Write out again, please, the records below from the first line to the line holding "Task: Click the XS shoulder value 36.5", inclusive, and nothing else.

Extracted data: Begin

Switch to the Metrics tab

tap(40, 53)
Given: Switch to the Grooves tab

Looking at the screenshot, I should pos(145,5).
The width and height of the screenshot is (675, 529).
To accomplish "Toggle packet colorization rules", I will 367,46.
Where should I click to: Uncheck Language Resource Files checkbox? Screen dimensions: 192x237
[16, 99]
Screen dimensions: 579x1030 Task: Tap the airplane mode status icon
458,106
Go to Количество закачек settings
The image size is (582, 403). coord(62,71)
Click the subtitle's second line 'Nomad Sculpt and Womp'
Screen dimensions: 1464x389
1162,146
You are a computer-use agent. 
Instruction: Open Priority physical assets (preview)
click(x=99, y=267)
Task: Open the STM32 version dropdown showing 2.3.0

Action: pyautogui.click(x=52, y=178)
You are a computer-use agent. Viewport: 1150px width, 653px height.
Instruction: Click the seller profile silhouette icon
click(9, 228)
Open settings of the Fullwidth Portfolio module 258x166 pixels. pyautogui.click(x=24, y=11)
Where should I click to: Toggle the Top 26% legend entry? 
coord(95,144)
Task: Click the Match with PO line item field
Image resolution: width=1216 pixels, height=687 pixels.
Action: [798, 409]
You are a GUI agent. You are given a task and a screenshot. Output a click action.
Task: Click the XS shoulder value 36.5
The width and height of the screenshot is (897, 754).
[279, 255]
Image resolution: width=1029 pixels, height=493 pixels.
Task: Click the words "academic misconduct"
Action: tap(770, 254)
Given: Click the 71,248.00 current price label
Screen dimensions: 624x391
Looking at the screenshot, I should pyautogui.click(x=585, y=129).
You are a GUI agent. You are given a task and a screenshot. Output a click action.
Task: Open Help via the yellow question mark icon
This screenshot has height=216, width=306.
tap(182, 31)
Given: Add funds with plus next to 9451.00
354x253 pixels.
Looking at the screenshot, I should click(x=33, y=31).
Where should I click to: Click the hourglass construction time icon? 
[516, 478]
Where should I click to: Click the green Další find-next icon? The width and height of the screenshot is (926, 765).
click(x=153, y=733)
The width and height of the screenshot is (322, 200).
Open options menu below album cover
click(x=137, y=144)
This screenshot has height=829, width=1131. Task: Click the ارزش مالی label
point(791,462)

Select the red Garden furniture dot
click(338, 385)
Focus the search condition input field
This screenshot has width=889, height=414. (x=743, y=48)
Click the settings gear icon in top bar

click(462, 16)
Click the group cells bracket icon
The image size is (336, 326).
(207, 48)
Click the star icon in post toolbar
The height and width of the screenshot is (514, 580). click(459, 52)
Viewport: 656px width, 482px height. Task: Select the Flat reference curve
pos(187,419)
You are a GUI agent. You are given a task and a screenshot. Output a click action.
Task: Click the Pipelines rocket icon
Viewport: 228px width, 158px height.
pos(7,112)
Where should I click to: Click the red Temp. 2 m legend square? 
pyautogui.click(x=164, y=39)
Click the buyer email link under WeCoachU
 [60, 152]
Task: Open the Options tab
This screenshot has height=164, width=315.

Extracted data: End

▶ **Result of this exercise**:
Switch to the Metrics tab

tap(40, 53)
Given: Switch to the Grooves tab

Looking at the screenshot, I should pos(145,5).
The width and height of the screenshot is (675, 529).
To accomplish "Toggle packet colorization rules", I will 367,46.
Where should I click to: Uncheck Language Resource Files checkbox? Screen dimensions: 192x237
[16, 99]
Screen dimensions: 579x1030 Task: Tap the airplane mode status icon
458,106
Go to Количество закачек settings
The image size is (582, 403). coord(62,71)
Click the subtitle's second line 'Nomad Sculpt and Womp'
Screen dimensions: 1464x389
1162,146
You are a computer-use agent. 
Instruction: Open Priority physical assets (preview)
click(x=99, y=267)
Task: Open the STM32 version dropdown showing 2.3.0

Action: pyautogui.click(x=52, y=178)
You are a computer-use agent. Viewport: 1150px width, 653px height.
Instruction: Click the seller profile silhouette icon
click(9, 228)
Open settings of the Fullwidth Portfolio module 258x166 pixels. pyautogui.click(x=24, y=11)
Where should I click to: Toggle the Top 26% legend entry? 
coord(95,144)
Task: Click the Match with PO line item field
Image resolution: width=1216 pixels, height=687 pixels.
Action: [798, 409]
You are a GUI agent. You are given a task and a screenshot. Output a click action.
Task: Click the XS shoulder value 36.5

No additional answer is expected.